Hunger is an essential part of our lives, something we underestimate. It’s an alert system- letting the body know when energy and nutrient reserves are down, and when they are in need of replenishment.
Hunger can lead to over-eating, a problem that leads to obesity which has increased over the world. Learning how to control hunger is of enormous interest in patients who find it difficult to lose weight.
New research has found that an enzyme, once its target is activated, lets the body know when to stop eating food. And it’s this enzyme that may hold the key to how we treat obesity in the future.
What is the brain enzyme that controls appetite?
What the research shows
Scientists of the Department of Neuroscience at the Johns Hopkins University School of Medicine conducted a study on mice to test their eating habits and the link to their brains. The focused on the OGT, a protein-coding gene. They found that when the genes coding for the enzyme were removed, the mice suddenly began to gain weight, a considerable amount of weight. This suggests that the OGT enzyme, once it activates its target, lets the body know when to stop eating food. The enzyme is essential to portion control and how the body manages food.

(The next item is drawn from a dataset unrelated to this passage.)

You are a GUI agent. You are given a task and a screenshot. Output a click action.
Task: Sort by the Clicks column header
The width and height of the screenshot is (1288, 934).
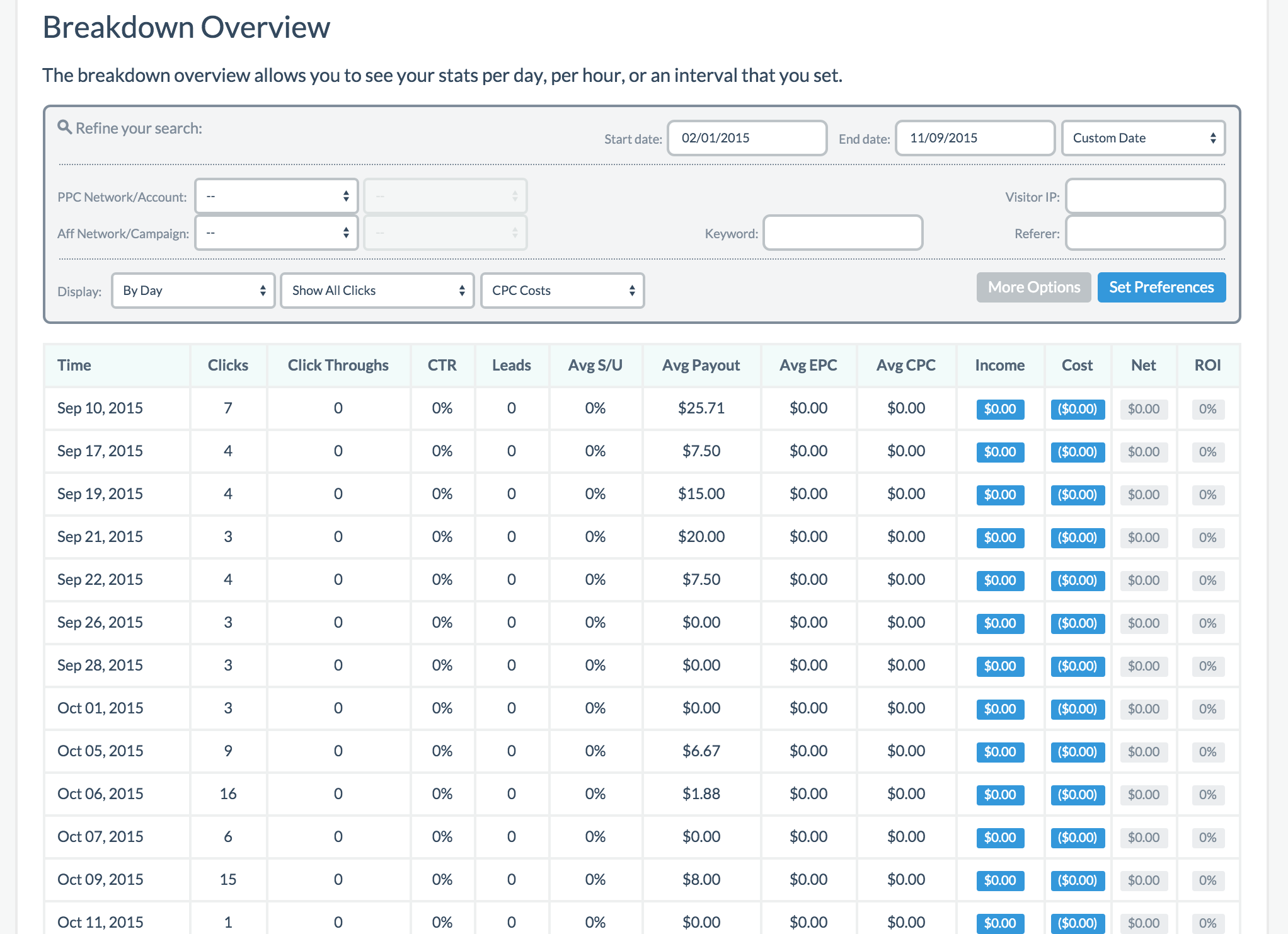[228, 366]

OGT is a key enzyme not only in hunger but other physiological processes, too. For example, OGT is vital in the regulation of insulin use and the formation of essential sugars. It works by marrying a molecule, called N-acetylglucosamine, to proteins, a function which primes the protein to do it’s biological duty. Though found somewhat serendipitously, research into OGT (how it works, and how it’s released) may now hold the key to how we fight obesity in the future.
Implications for obesity
This research may hold enormous clinical significance. New research released from The Lancet, shows that there is now more overweight than underweight people in the world. Worldwide obesity, as a whole, has more than doubled since 1980, according to the World Health Organization (WHO). With the ever rising incidence of obesity – and the concomitant rise in cardiovascular disease and diabetes – it will become essential to have effective treatments on hand to attenuate this worrying societal prognosis.
OGT might just be the solution. As an enzyme, it is coded for by genes and, once these genes are controlled, the levels of OGT release can also be controlled. Increasing the concentration of this enzyme results in greater feelings of fullness, meaning portion sizes can be reduced. However, even with this research, patients would still be advised – even if an OGT medication were available – to engage in exercise and to control the quality of the food they put into their system.
Either way, today’s research into OGT opens an exciting new pathway in the long-term fight against obesity.